Le 12 janvier, il y avait plusieurs livres au sommet du tas de papiers, donc jetés peu avant mon passage. Quelques livres de cuisine ne m'intéressant guère, et un roman J'ai Lu dont j'ignorais l'existence, Le second fils de l'homme, de Charles Sailor (1979, 1981 pour la traduction française).
Un ouvrier qui tombe du 24e étage et se relève sans une égratignure, puis se révèle capable de guérir les autres, sinon de les ressusciter... C'est le genre d'histoire qui m'attire, avec quelques réserves bien sûr puisque je n'ai rien de catho.
Bref j'ai lu ce J'ai Lu n° 1192, plutôt lisible en oubliant quelques partis pris, mais le second fils est hostile aux divers mouvements qui tentent de le récupérer, dont le Vatican, qui l'attendait depuis une prophétie faite par l'archange Uriel au pape Nicolas V en 1447 : Dieu enverrait à Ses enfants un homme qui mourrait en tombant d'une haute montagne en la 32e année de son âge, puis ressusciterait, et dont le coeur serait si pur qu'il ne pourrait cesser de battre avant le Vendredi saint de l'année suivante.
Cette date limite se trouve être le 4 avril 1980, année intéressante puisque divisible par 44. Cest la première année dans ce cas depuis 1936 (44 x 44), année de naissance de Perec.
J'espérais un climax ce 4/4/80, qui se produit en fait le 6 avril, dimanche de Pâques, où, après un beau discours, le Second Fils Joseph Turner demande à revoir le lieu de sa chute dans la 50e rue à Manhattan. Son corps disparaît mystérieusement de la limousine en passant devant l'immeuble...
Coïncidence : lorsque je suis repassé la semaine suivante à l'emplacement du conteneur, il avait disparu, de même d'ailleurs que les conteneurs à papiers de mon village. Le net m'a appris que la CC3V, la Communauté des 3 Vallées, ayant trouvé le bilan du tri des ordures insatisfaisant, était en train de mettre en place un nouveau réseau de collecte.
Autre coïncidence : après avoir récupéré Le second fils, je suis passé ce même 12 janvier à la médiathèque de Digne. Je n'y consulte certains périodiques que... périodiquement, et j'ai ce jour jeté un oeil sur les derniers numéros du Magazine Littéraire.
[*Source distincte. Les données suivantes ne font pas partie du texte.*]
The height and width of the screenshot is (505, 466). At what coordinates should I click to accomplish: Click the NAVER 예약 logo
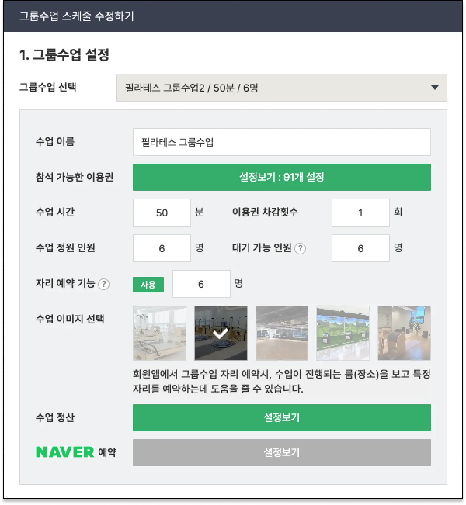76,452
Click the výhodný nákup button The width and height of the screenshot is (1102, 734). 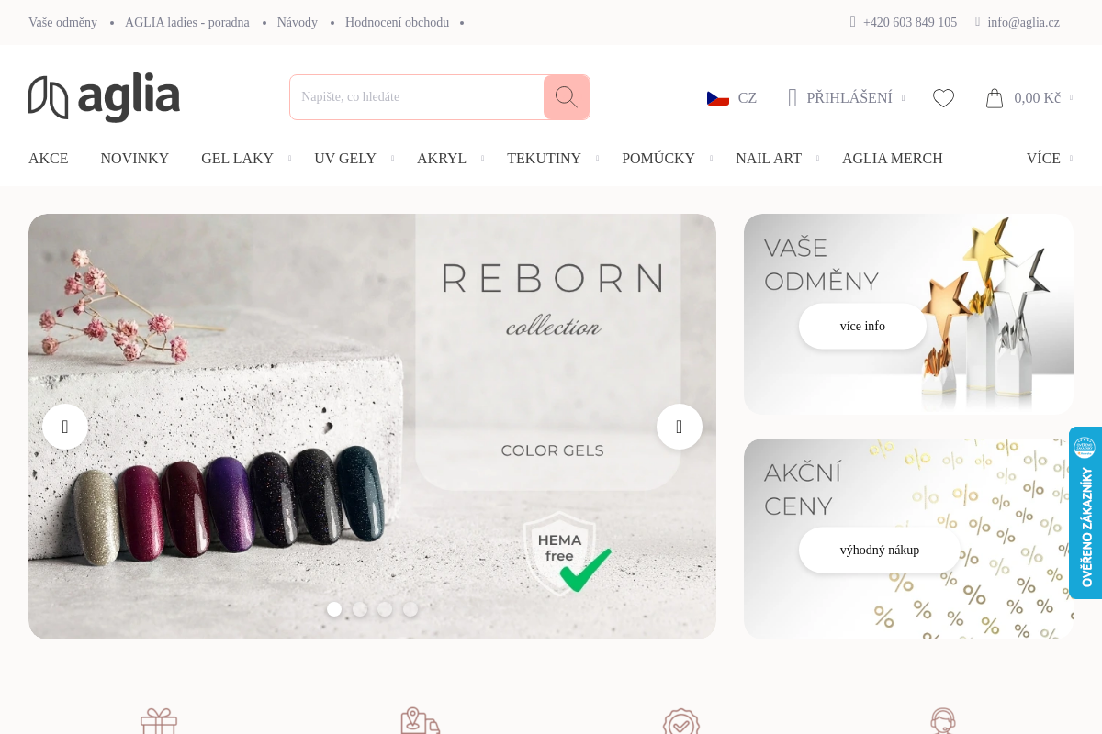(x=880, y=551)
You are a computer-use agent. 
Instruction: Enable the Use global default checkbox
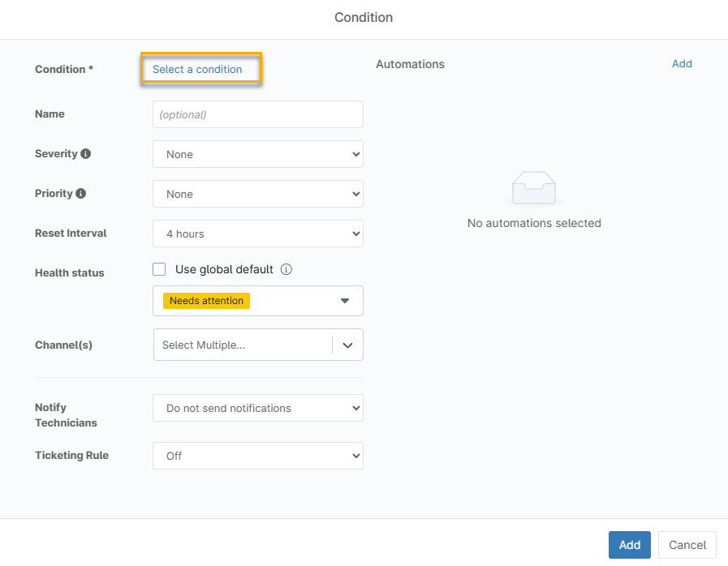click(x=160, y=269)
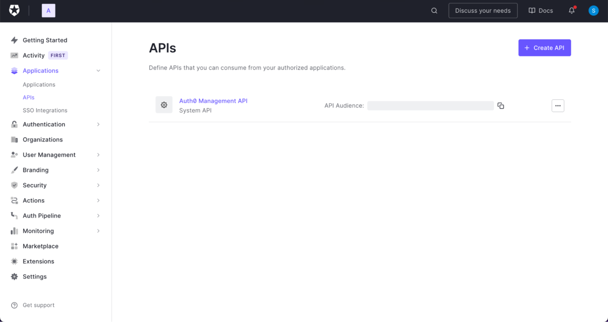Screen dimensions: 608x322
Task: Switch to the SSO Integrations page
Action: [45, 110]
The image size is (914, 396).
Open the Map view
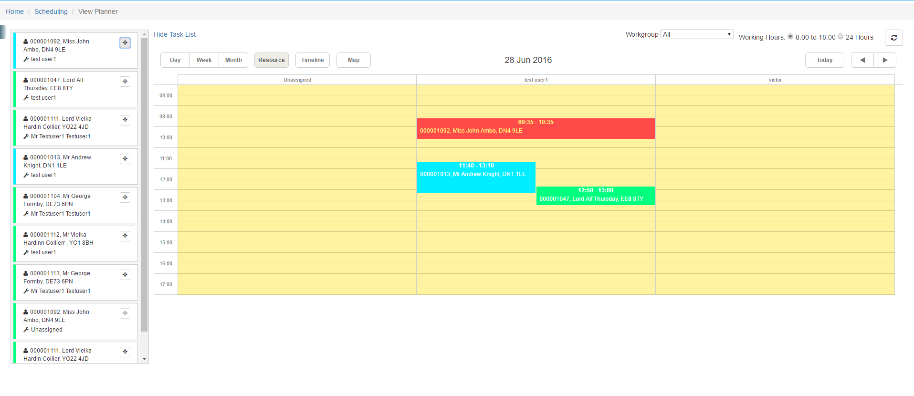[353, 60]
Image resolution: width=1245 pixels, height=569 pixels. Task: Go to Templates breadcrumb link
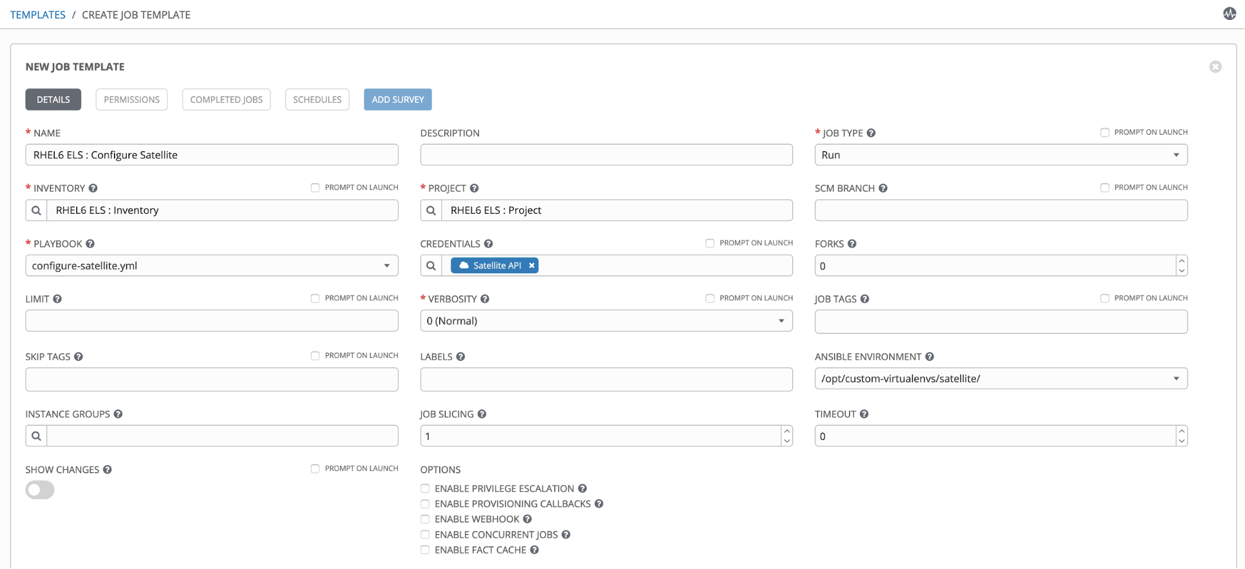point(38,15)
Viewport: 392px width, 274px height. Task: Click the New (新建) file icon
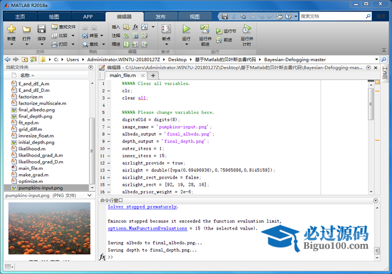pyautogui.click(x=11, y=29)
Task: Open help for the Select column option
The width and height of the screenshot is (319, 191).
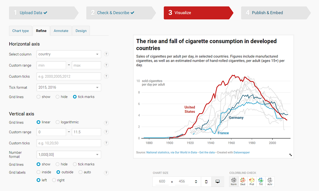Action: coord(106,54)
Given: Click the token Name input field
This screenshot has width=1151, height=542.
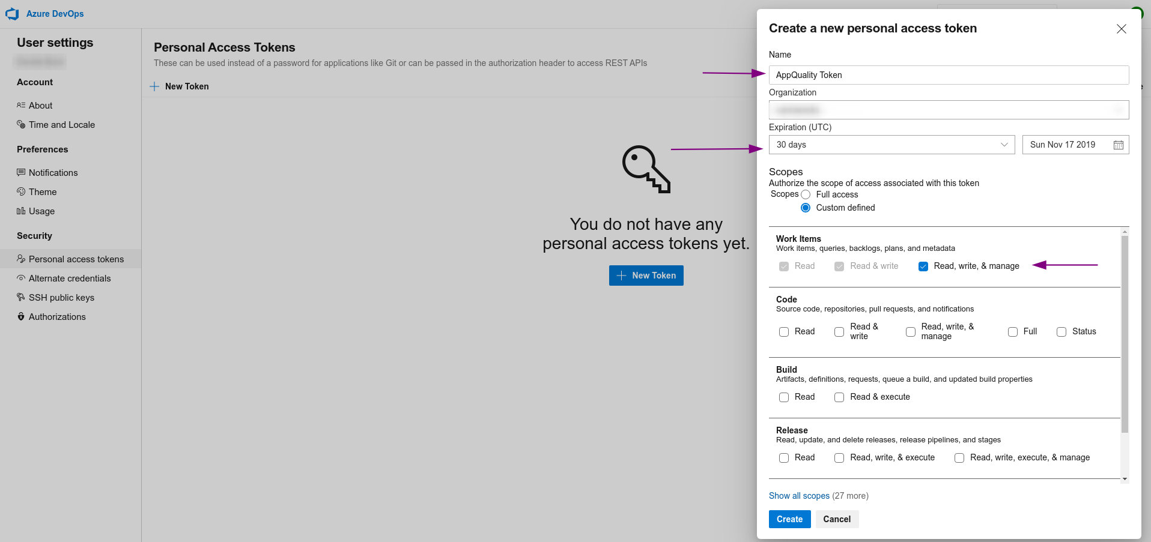Looking at the screenshot, I should pos(949,75).
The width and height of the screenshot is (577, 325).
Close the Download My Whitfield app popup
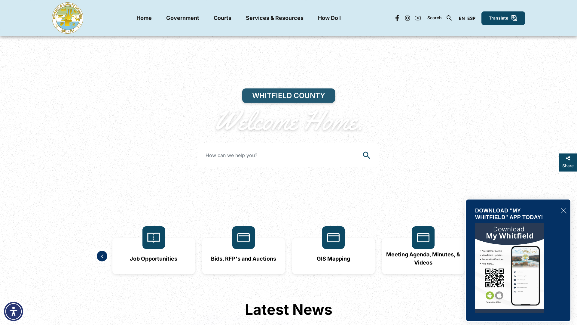(563, 211)
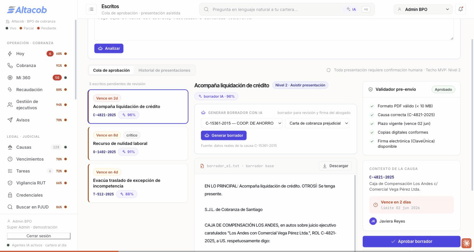The width and height of the screenshot is (474, 252).
Task: Open the Carta de cobranza prejudicial dropdown
Action: [317, 123]
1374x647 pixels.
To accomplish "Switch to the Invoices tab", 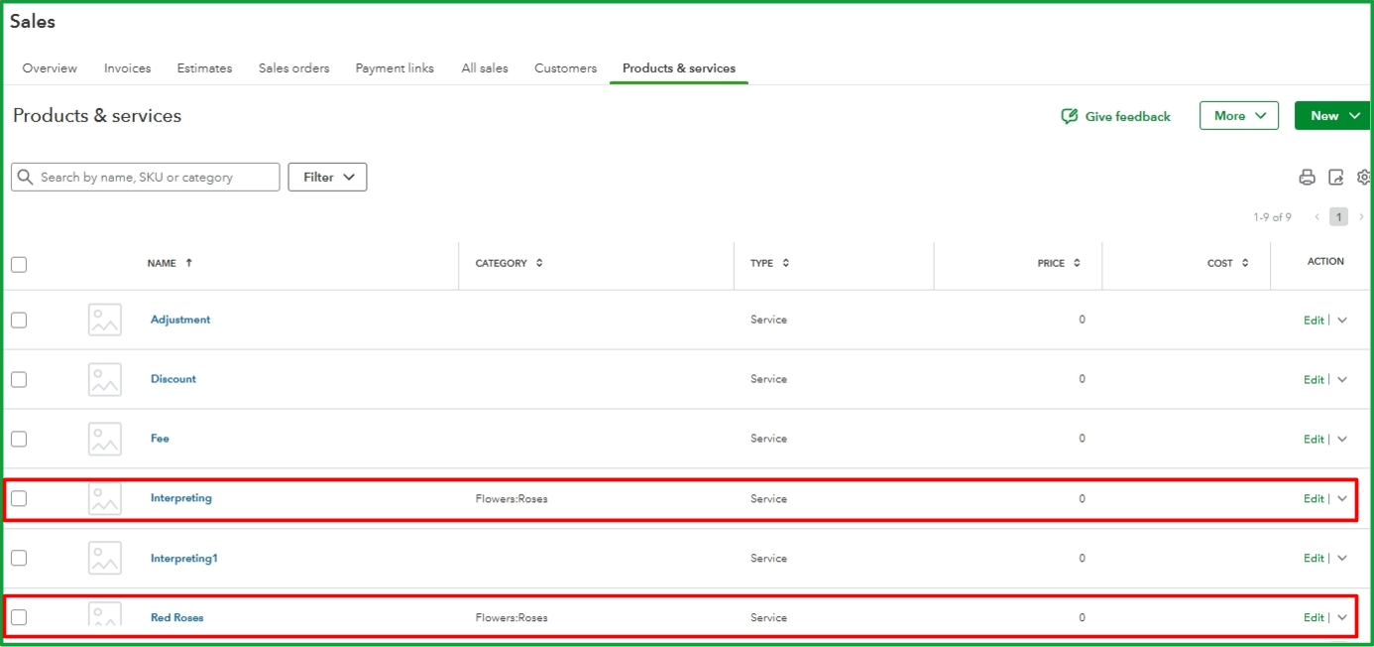I will 127,67.
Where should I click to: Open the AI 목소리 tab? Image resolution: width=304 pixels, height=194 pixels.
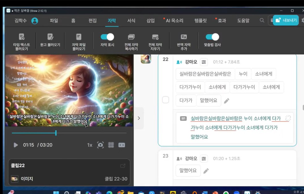[174, 20]
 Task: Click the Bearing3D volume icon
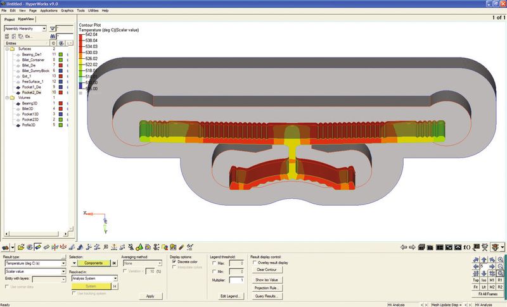tap(18, 103)
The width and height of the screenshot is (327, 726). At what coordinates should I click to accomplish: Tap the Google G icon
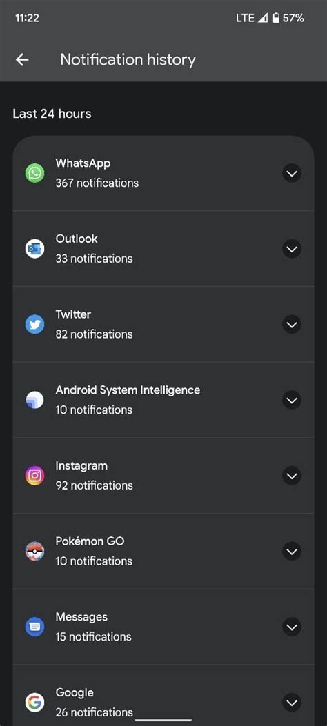34,703
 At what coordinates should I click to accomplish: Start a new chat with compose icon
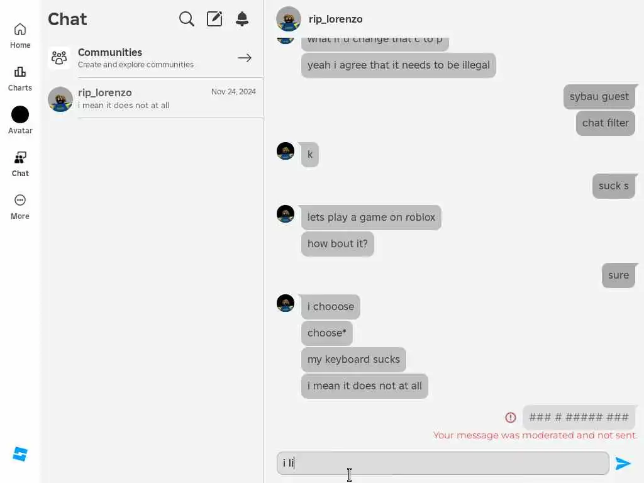point(214,19)
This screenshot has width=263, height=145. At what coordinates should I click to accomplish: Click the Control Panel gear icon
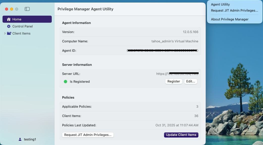click(x=9, y=26)
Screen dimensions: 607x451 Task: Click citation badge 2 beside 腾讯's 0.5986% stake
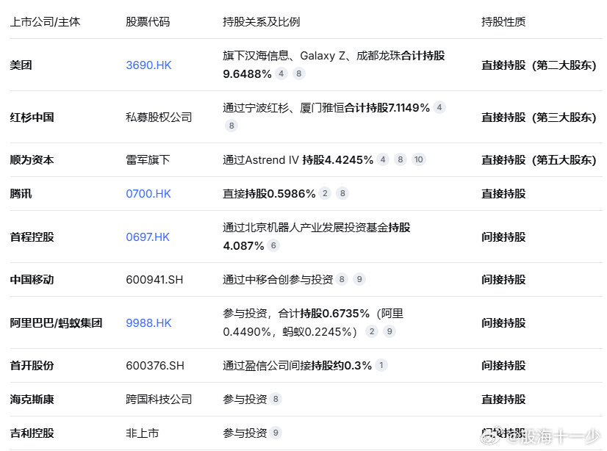tap(324, 193)
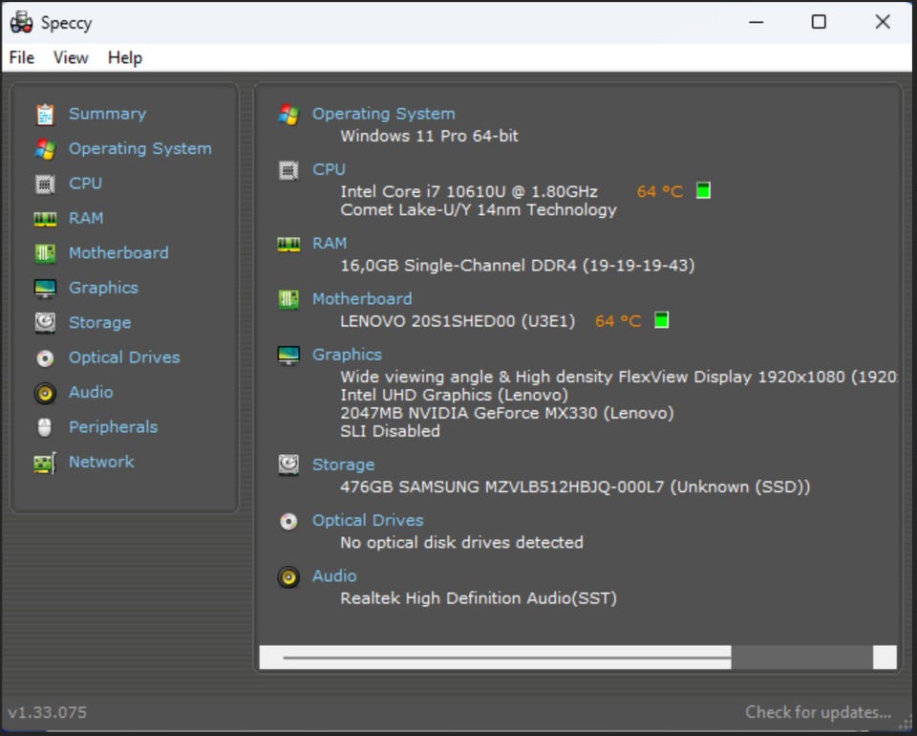Click the Peripherals mouse icon in sidebar
This screenshot has height=736, width=917.
[45, 427]
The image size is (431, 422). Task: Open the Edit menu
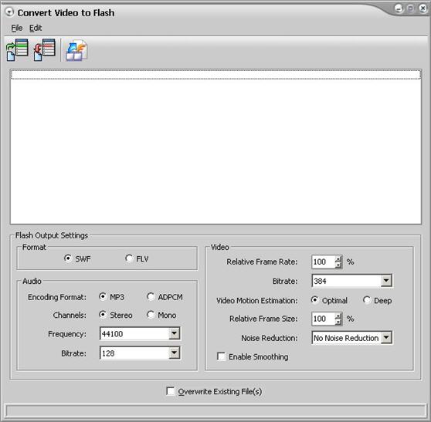[x=36, y=28]
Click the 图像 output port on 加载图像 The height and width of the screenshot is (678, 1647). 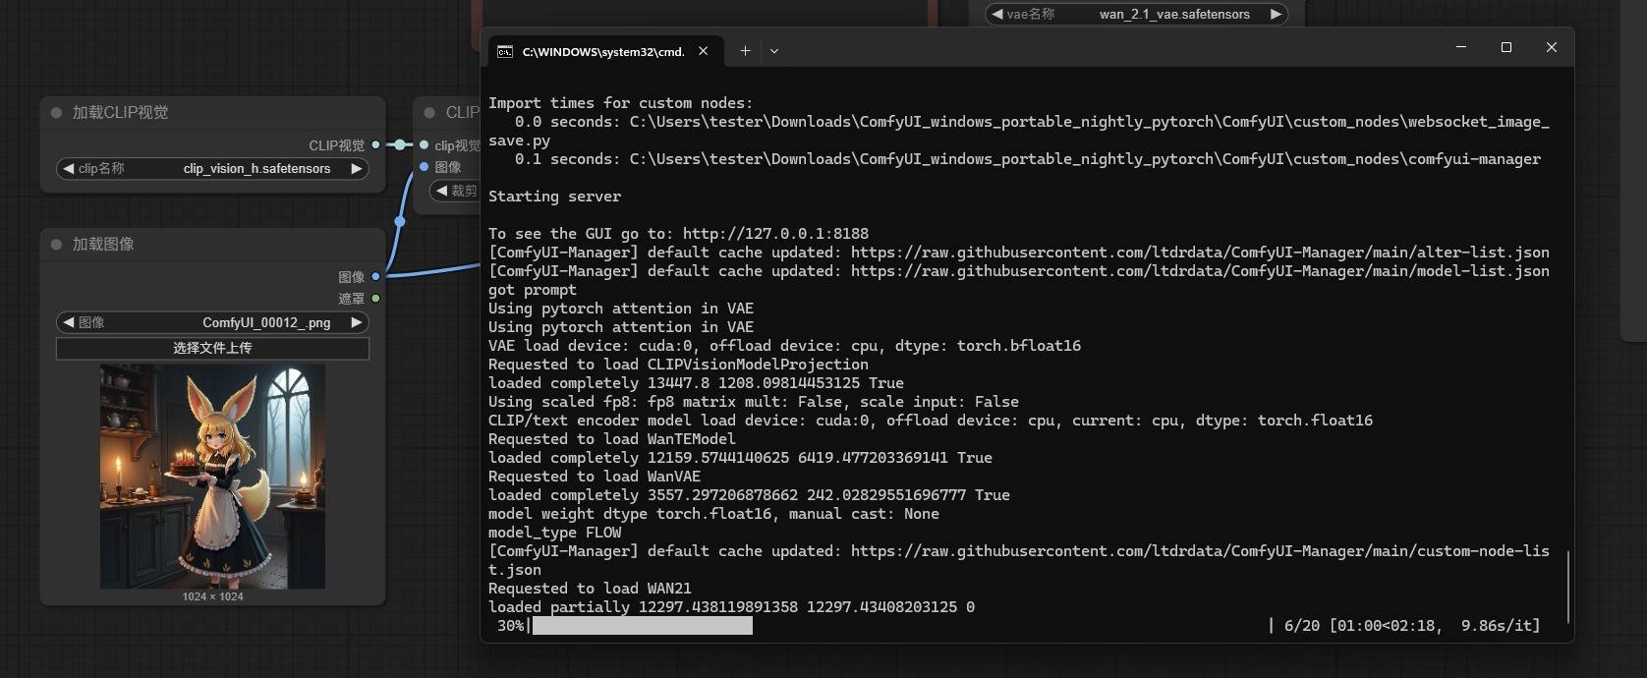point(375,277)
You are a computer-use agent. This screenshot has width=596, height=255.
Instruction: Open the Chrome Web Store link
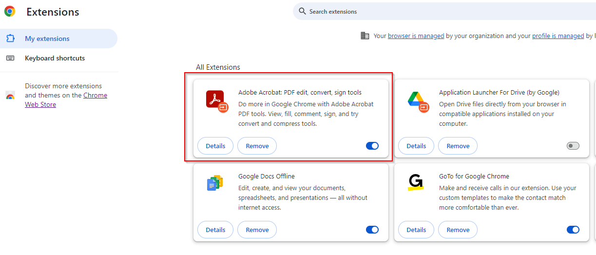(x=66, y=100)
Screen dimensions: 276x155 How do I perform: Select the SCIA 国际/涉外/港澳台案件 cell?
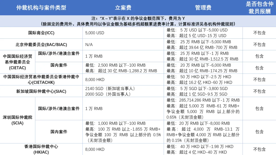(x=59, y=108)
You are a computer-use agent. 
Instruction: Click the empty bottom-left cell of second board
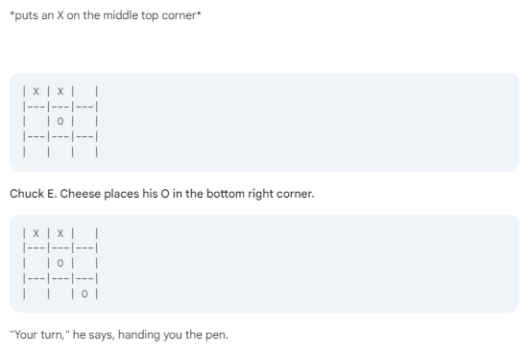[x=36, y=294]
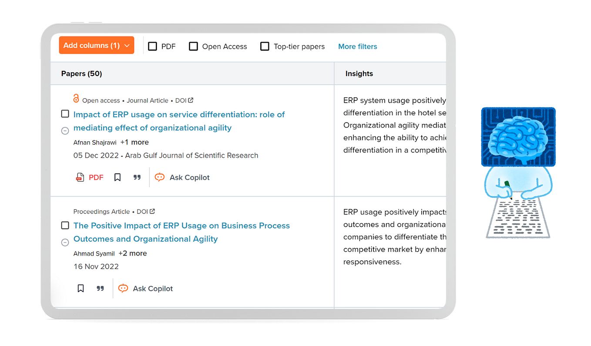The image size is (591, 346).
Task: Cite the service differentiation paper
Action: tap(137, 177)
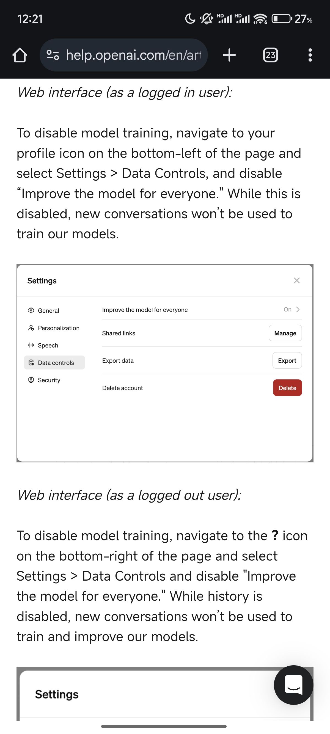This screenshot has height=734, width=330.
Task: Tap the battery indicator in status bar
Action: (281, 19)
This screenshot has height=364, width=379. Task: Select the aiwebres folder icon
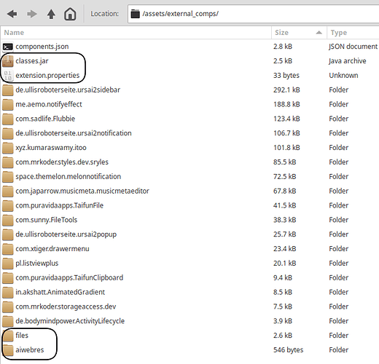(x=8, y=350)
J'y ai remarqué le n° 507 d'avril dernier, annonçant en couverture un extrait d'un roman de Mark Twain, N° 44, Le Mystérieux Etranger, important projet sans cesse remanié par Twain pendant les 15 dernières années de sa vie, dont cet état le plus achevé n'avait jamais été traduit en français.
Difficile d'en parler sans l'avoir lu... Ce commentaire m'apprend que le narrateur du roman se nomme Theodor, que n° 44 est un ange plutôt ambivalent, nommé Satan dans une autre version.
Incidemment Twain est mort le 21 avril 1910, alors que "813" paraissait en feuilleton dans Le Journal (du 5 mars au 24 mai).